Source data:
◆ ◆ ◆ ◆ ◆
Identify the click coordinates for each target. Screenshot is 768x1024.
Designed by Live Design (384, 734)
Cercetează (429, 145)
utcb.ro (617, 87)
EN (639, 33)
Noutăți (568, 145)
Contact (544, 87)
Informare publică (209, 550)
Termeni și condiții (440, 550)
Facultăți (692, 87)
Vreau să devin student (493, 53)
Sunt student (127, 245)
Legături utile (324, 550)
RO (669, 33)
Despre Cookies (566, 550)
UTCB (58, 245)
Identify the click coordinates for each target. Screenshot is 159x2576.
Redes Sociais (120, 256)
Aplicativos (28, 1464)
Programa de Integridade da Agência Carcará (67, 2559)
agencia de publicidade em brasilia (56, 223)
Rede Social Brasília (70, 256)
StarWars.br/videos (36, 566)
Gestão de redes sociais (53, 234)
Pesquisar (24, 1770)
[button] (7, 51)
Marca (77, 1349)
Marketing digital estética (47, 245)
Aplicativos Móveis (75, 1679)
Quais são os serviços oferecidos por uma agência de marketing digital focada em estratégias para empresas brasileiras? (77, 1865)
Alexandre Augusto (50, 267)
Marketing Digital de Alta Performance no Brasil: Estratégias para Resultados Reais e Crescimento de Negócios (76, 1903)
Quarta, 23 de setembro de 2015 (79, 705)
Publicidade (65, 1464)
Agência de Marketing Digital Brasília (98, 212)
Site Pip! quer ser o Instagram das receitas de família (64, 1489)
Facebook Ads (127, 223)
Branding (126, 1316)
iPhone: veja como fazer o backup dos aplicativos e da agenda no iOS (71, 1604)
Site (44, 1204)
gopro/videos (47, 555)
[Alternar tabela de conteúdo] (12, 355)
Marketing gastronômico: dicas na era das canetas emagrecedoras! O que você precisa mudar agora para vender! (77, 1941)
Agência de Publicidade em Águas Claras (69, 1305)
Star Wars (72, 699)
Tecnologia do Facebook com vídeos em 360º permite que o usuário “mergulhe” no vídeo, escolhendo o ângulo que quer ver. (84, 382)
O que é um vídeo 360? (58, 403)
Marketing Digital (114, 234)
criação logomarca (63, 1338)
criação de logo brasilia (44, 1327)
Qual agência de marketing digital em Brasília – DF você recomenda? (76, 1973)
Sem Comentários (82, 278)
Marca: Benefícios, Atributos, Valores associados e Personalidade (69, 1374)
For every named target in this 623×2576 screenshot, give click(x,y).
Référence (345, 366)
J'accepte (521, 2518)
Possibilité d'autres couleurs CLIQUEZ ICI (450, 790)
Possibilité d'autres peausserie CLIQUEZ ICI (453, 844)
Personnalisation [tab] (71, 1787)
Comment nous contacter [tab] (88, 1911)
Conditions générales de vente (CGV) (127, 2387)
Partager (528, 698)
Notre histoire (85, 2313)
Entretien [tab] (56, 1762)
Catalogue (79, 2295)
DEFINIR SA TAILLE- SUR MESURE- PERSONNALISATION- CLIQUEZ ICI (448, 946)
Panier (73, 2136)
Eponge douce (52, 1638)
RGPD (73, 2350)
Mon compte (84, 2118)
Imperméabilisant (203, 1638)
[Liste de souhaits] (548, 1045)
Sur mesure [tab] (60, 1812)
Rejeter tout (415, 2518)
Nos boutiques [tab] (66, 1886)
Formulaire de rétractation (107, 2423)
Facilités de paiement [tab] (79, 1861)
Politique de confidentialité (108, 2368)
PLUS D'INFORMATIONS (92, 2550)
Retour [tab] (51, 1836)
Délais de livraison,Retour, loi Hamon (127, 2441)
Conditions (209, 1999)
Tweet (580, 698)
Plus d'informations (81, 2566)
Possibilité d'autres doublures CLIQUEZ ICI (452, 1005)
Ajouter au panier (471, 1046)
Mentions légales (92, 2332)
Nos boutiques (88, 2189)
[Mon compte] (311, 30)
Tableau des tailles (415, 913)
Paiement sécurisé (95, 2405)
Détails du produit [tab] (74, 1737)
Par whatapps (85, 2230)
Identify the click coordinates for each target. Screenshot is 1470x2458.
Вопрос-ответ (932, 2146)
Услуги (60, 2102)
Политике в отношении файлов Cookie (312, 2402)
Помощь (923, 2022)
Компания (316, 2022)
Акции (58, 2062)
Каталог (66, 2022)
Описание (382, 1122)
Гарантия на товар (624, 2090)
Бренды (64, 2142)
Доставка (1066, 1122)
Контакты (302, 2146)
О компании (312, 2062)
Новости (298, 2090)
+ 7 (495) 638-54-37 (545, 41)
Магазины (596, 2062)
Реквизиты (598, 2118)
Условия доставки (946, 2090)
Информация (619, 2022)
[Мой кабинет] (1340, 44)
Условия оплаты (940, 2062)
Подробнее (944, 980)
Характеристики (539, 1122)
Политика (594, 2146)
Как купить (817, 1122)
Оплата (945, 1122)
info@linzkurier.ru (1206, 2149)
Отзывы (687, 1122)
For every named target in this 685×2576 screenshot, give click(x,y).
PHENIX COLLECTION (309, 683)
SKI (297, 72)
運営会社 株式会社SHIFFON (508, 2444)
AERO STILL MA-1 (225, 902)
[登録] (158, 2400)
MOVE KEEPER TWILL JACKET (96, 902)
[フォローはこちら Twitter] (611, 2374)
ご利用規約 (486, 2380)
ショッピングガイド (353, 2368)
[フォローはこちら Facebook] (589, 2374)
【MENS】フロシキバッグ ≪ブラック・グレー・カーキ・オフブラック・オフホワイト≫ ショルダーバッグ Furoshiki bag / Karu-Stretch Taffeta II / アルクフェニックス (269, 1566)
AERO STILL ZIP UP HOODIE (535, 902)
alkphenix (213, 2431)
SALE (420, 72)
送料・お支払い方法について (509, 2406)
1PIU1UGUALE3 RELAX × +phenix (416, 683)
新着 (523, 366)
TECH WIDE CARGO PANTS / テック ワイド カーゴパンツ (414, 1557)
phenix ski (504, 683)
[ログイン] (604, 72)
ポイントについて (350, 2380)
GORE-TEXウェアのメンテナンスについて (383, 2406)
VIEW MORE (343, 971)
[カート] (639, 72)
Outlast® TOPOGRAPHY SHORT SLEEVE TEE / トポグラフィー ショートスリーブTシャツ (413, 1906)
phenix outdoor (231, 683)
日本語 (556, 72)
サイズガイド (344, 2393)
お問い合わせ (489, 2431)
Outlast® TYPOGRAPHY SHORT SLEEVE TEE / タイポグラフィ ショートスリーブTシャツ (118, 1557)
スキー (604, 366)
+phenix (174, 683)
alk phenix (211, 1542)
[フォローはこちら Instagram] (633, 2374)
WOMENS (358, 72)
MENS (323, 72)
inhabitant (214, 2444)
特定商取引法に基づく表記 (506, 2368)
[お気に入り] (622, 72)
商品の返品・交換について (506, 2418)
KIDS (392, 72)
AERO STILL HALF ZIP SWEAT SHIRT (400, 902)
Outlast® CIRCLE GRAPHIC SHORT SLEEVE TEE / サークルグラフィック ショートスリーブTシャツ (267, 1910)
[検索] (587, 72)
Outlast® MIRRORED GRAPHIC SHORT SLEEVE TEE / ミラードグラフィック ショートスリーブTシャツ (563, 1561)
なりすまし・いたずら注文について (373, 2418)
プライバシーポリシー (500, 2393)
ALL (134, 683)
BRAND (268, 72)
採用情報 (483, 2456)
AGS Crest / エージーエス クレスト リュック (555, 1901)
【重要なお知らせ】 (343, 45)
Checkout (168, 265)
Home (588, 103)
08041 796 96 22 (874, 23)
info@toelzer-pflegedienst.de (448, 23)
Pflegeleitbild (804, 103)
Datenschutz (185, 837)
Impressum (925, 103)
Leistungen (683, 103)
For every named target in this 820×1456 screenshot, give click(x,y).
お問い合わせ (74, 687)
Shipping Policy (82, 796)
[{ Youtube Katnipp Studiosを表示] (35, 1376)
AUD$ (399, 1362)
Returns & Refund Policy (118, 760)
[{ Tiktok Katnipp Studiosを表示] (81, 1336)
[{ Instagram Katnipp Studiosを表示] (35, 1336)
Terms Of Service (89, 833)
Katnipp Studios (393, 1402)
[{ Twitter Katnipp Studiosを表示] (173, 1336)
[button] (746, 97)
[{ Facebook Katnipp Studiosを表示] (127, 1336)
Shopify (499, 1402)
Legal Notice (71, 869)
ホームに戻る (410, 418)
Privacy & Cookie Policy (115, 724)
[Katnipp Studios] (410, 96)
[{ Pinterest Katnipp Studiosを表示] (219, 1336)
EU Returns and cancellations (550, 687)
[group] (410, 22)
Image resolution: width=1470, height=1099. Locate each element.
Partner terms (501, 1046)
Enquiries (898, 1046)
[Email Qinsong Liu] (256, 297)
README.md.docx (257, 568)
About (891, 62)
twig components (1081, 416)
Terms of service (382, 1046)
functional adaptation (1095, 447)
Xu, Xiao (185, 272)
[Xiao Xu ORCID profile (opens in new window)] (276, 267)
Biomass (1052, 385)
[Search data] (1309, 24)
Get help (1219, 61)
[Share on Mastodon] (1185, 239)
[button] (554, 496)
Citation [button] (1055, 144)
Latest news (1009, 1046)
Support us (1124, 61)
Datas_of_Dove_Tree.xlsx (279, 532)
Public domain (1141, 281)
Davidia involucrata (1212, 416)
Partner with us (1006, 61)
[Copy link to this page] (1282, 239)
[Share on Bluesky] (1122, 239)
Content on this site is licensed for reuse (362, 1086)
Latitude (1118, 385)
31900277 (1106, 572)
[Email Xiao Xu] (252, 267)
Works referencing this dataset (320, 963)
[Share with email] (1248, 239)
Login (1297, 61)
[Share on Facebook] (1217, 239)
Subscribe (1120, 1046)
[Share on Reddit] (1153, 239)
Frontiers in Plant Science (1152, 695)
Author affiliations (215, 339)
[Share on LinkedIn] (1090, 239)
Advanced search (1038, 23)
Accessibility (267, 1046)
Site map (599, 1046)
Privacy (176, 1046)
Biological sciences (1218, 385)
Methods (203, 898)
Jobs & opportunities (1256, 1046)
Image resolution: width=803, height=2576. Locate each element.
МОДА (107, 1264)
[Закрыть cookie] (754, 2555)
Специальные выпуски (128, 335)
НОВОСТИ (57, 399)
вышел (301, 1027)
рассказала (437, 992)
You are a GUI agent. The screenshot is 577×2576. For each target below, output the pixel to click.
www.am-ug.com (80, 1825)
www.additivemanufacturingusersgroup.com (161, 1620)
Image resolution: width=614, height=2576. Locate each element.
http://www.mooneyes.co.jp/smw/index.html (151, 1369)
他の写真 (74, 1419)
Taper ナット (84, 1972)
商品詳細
◆ ◆ ◆ ◆ ◆
WORK ITEM — Repeat the data word for word, starting at its first line and stopping after the line that contains "Marca (77, 1349)".

WRITTEN SOLUTION —
Identify the click coordinates for each target. Screenshot is 768x1024.
Designed by Live Design (384, 734)
Cercetează (429, 145)
utcb.ro (617, 87)
EN (639, 33)
Noutăți (568, 145)
Contact (544, 87)
Informare publică (209, 550)
Termeni și condiții (440, 550)
Facultăți (692, 87)
Vreau să devin student (493, 53)
Sunt student (127, 245)
Legături utile (324, 550)
RO (669, 33)
Despre Cookies (566, 550)
UTCB (58, 245)
Identify the click coordinates for each target. Screenshot is 159x2576.
Redes Sociais (120, 256)
Aplicativos (28, 1464)
Programa de Integridade da Agência Carcará (67, 2559)
agencia de publicidade em brasilia (56, 223)
Rede Social Brasília (70, 256)
StarWars.br/videos (36, 566)
Gestão de redes sociais (53, 234)
Pesquisar (24, 1770)
[button] (7, 51)
Marca (77, 1349)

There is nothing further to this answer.